Exercise details. Copy out, word for word, the section of the entries below that starts with the line containing "Select the Admin tab" and ends with the line containing "Action: point(507,703)", including both of those lines.
————
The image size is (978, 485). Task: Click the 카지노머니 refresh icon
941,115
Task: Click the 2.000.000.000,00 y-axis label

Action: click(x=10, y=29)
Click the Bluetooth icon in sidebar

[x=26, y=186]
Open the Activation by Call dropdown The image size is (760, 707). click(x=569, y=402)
————
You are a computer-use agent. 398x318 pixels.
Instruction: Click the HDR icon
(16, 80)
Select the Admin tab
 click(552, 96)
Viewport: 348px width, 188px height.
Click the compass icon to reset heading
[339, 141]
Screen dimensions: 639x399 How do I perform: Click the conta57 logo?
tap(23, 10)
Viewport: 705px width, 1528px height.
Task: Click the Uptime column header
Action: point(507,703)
————
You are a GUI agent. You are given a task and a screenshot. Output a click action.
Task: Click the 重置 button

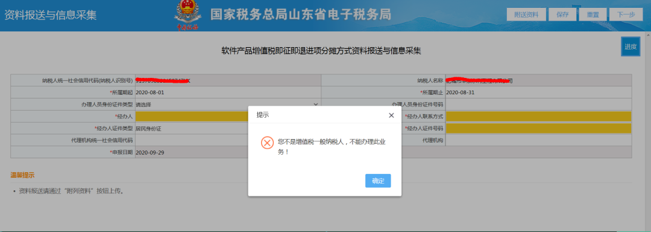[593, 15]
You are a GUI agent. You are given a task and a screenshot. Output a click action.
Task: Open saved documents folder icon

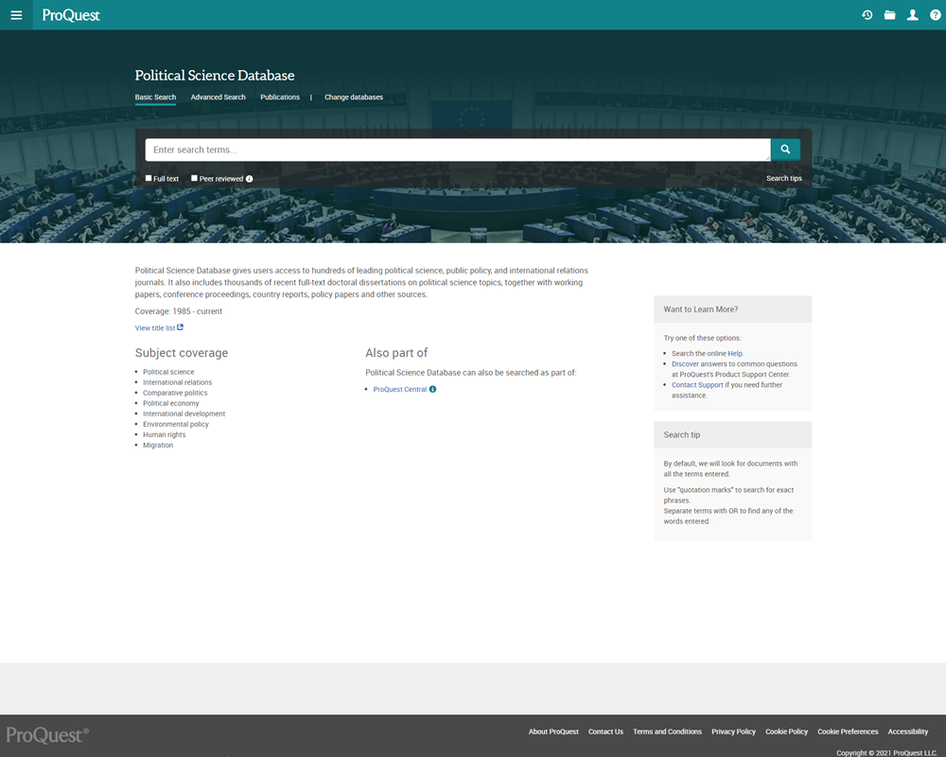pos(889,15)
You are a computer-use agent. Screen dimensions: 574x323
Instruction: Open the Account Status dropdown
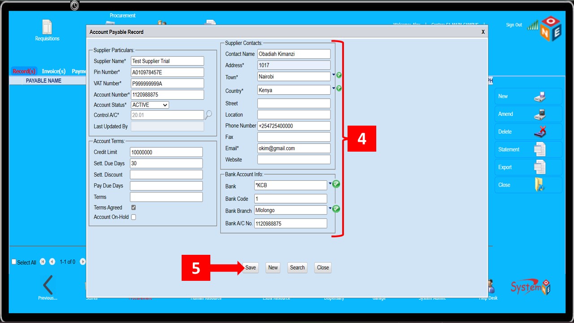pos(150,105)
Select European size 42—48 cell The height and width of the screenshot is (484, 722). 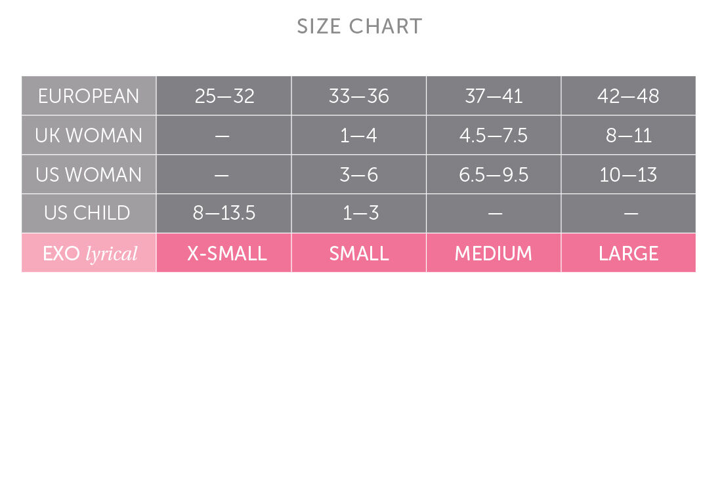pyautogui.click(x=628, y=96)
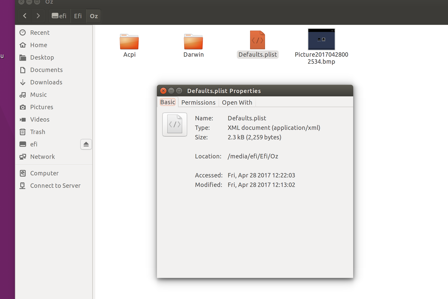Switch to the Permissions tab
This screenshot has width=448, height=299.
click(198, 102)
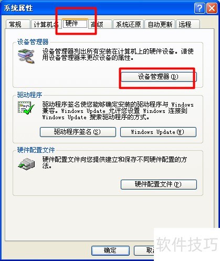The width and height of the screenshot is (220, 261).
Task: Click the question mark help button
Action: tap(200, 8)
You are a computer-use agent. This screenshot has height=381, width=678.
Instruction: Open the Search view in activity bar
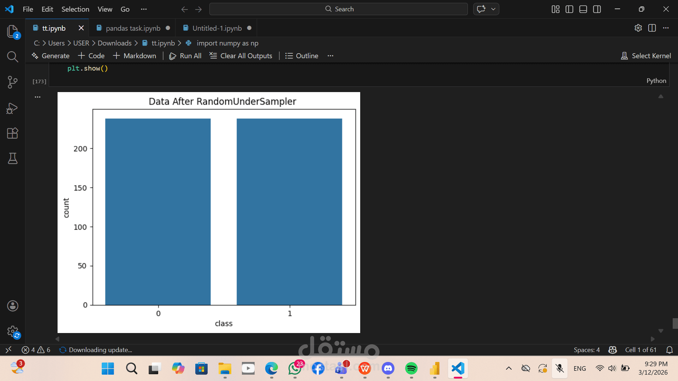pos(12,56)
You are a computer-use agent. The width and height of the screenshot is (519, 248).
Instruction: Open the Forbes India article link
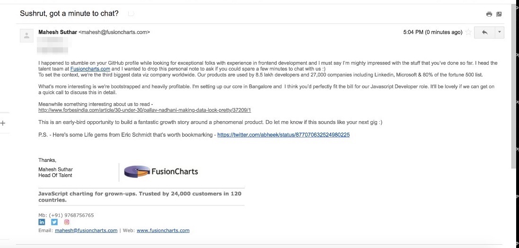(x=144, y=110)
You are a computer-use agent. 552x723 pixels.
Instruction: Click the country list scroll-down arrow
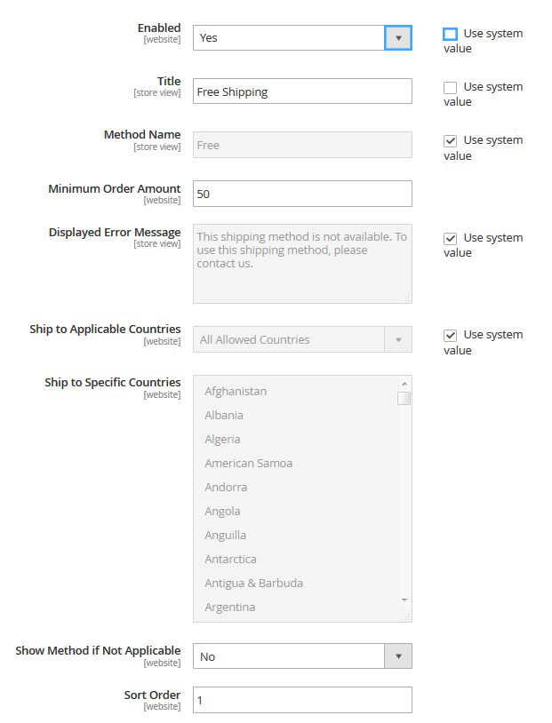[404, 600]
————
Solution below.
Select the Admin tab
 click(552, 96)
Viewport: 348px width, 188px height.
Click the compass icon to reset heading
[339, 141]
Screen dimensions: 639x399 How do I perform: Click the conta57 logo?
tap(23, 10)
Viewport: 705px width, 1528px height.
Task: Click the Uptime column header
Action: point(507,703)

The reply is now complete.